• **DIRECTIONS**:
Each line of the material that mentions the word "economic" is to be copied.

+ + + + + + +

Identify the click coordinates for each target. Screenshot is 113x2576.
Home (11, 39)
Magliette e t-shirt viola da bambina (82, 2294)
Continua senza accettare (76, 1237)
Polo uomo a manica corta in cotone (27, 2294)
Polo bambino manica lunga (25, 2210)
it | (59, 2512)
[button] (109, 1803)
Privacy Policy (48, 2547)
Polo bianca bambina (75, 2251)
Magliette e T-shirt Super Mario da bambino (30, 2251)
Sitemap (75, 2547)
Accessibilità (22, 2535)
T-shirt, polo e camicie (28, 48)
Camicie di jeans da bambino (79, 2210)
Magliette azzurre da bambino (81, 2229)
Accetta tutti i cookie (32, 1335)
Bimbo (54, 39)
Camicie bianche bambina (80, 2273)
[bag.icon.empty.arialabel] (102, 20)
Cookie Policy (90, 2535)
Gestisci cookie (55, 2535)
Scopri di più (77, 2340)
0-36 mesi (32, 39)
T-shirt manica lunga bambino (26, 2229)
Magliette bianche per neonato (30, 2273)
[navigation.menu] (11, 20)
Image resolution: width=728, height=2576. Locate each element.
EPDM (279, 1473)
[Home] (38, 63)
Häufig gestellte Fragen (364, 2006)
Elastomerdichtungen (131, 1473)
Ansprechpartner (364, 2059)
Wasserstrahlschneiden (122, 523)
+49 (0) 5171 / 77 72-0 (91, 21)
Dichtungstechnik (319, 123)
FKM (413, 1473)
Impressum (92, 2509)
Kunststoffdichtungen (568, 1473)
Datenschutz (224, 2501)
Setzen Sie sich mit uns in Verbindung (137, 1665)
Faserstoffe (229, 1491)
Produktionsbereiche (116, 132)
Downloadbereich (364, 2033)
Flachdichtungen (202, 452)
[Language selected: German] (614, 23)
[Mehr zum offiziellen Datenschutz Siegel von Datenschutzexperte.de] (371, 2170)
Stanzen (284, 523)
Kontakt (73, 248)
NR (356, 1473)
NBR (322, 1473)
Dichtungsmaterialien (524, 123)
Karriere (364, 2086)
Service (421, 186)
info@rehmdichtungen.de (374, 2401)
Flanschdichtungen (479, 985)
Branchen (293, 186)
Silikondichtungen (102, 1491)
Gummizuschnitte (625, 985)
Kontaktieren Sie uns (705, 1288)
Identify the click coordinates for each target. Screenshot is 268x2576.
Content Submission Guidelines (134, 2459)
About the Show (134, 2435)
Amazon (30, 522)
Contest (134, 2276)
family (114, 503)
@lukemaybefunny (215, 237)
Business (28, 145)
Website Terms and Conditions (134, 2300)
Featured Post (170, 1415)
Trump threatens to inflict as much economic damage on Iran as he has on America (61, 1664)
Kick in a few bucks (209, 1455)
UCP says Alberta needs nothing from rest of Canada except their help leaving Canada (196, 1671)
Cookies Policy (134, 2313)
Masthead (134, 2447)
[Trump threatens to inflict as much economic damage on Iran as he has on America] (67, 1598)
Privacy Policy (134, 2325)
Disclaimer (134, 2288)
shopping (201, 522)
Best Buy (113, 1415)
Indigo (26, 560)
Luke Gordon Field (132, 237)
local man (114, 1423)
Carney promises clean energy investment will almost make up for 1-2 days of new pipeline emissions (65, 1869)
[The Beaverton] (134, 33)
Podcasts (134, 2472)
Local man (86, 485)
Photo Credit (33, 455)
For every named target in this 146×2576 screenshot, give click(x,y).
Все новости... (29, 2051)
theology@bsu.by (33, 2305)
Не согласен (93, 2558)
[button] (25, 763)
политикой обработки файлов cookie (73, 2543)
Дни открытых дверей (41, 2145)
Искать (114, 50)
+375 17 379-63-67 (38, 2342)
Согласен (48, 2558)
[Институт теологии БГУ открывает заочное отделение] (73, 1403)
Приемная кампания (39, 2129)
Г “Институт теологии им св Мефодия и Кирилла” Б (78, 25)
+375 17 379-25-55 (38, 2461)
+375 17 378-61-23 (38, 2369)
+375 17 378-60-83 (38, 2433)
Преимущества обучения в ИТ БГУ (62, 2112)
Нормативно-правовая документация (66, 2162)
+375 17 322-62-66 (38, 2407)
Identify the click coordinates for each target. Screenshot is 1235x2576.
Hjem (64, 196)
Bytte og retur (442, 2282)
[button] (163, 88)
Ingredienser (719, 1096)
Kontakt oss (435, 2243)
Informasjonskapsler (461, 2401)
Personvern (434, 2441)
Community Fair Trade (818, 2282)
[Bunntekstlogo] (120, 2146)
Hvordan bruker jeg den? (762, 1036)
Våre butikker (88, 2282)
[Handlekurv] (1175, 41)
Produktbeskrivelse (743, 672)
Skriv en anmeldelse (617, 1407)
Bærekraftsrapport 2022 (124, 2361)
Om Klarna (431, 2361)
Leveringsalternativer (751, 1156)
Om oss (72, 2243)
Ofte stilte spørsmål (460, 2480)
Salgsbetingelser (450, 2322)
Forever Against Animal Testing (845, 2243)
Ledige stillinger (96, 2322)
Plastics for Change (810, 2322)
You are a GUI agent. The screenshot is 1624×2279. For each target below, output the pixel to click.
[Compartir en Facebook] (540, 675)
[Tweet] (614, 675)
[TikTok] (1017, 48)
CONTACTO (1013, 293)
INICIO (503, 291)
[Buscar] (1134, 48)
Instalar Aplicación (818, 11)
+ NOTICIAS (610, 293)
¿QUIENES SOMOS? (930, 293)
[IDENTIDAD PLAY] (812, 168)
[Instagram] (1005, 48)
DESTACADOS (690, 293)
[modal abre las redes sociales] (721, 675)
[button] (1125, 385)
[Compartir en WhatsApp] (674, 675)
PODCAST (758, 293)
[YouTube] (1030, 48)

+ + + + + + +

• **ANSWER SECTION**:
Trump threatens to inflict as much economic damage on Iran as he has on America (61, 1664)
[Trump threatens to inflict as much economic damage on Iran as he has on America] (67, 1598)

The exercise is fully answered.